Search code examples
hadoopelastic-map-reduce

How does hadoop handle large files?


I am totally new to Hadoop though I understand the concept of map reduce fairly well.

Most of the Hadoop tutorials start with the WordCount example. So I wrote a simple wordcount program which worked perfectly well. But then I am trying to take word count of a very large document. (Over 50GB).

So my question to the Hadoop experts is, how will Hadoop handle the large file ? Will it transfer the copies of the file to each mapper or will it automatically split it into blocks and transfer those blocks to mappers ?
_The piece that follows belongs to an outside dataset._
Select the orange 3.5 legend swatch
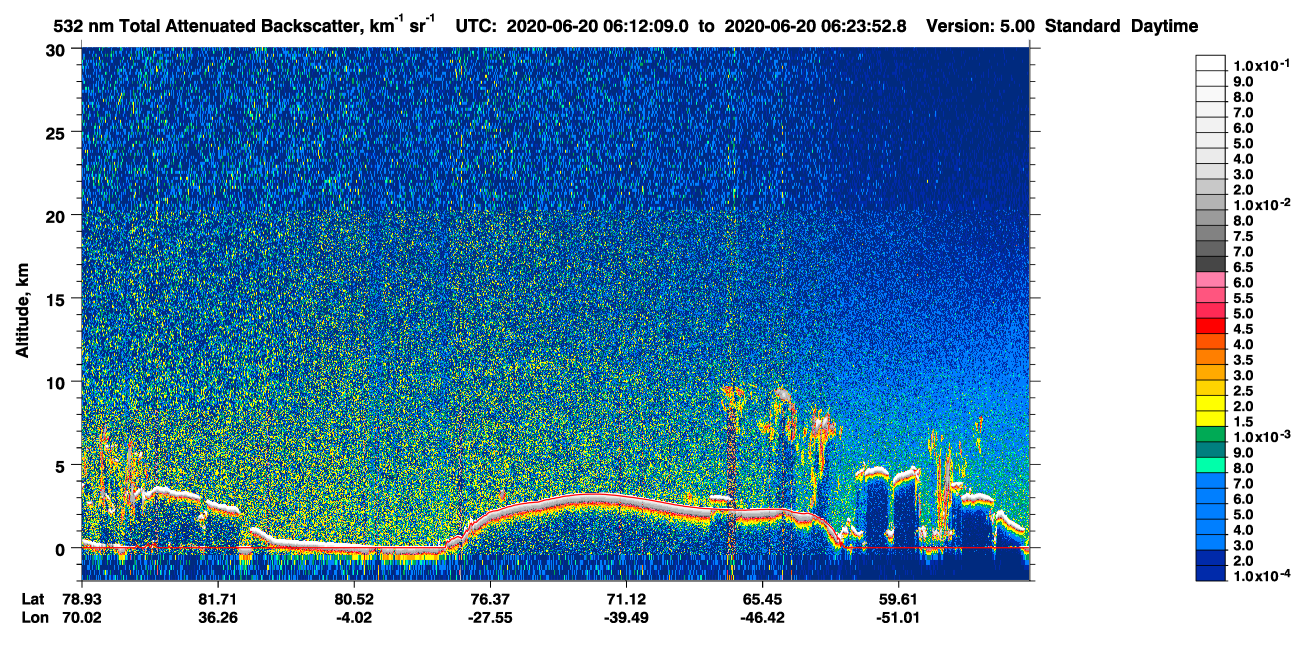1211,358
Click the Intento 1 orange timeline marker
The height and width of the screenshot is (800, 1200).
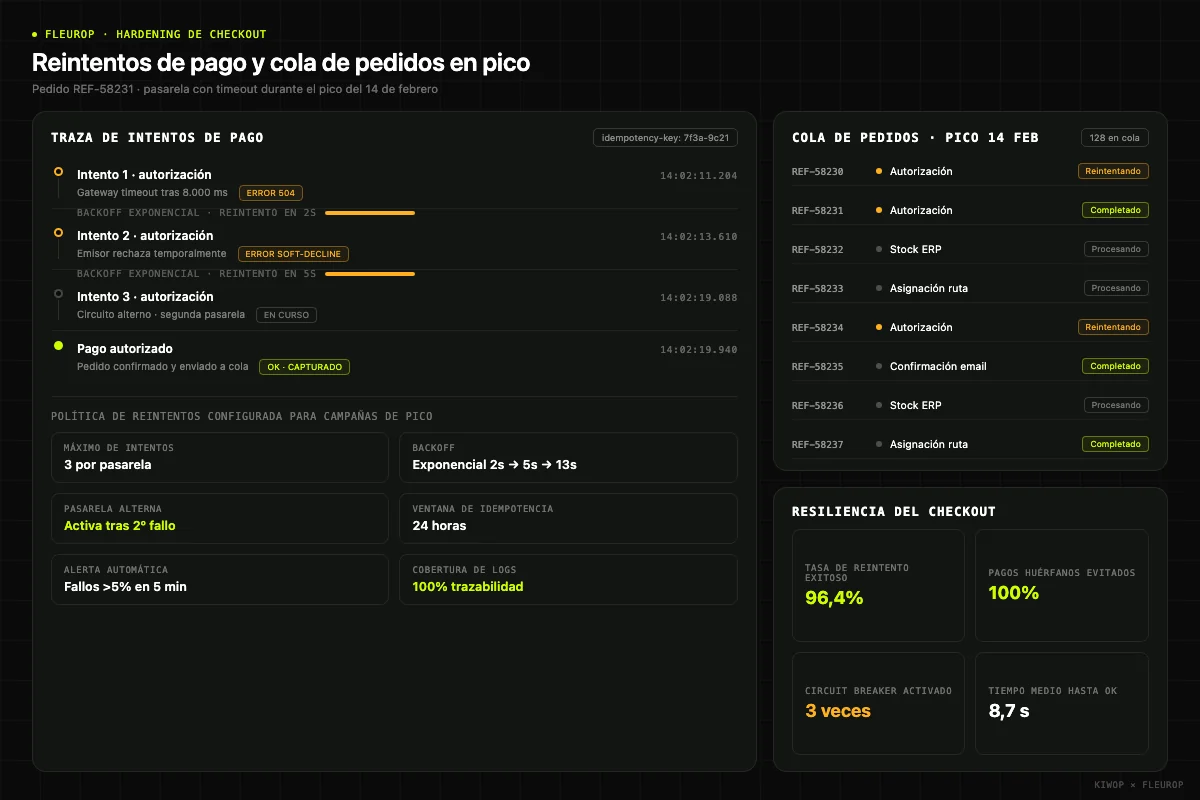click(x=58, y=171)
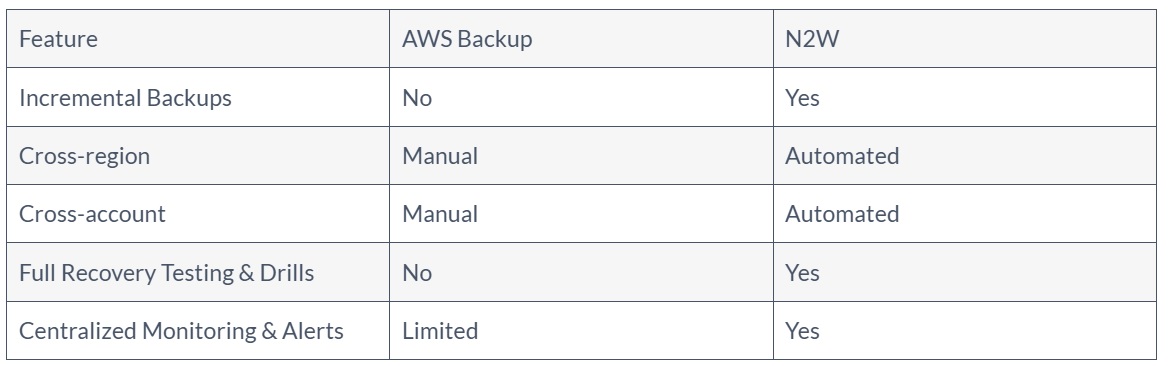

Most of my experience with MapReduce was because of CouchDB where mapper handles on document at a time but from what I read about Hadoop, I wonder if it is designed to handle multiple small files or few large files or both ?


Solution

  • Hadoop handles large files by splitting them to blocks of size 64MB or 128MB (default). These blocks are available across Datanodes and metadata is in Namenode. When mapreduce program runs each block gets a mapper for execution. You cannot set number of mappers. When mappers are done they are sent to reducer. The default number of reducers is one and can be set and thats where you get the output. It can even handle multiple small files but its preferable to group them to large file for better performance. For eg. if each small file is less than 64MB then each file gets a mapper for execution. Hope this helps!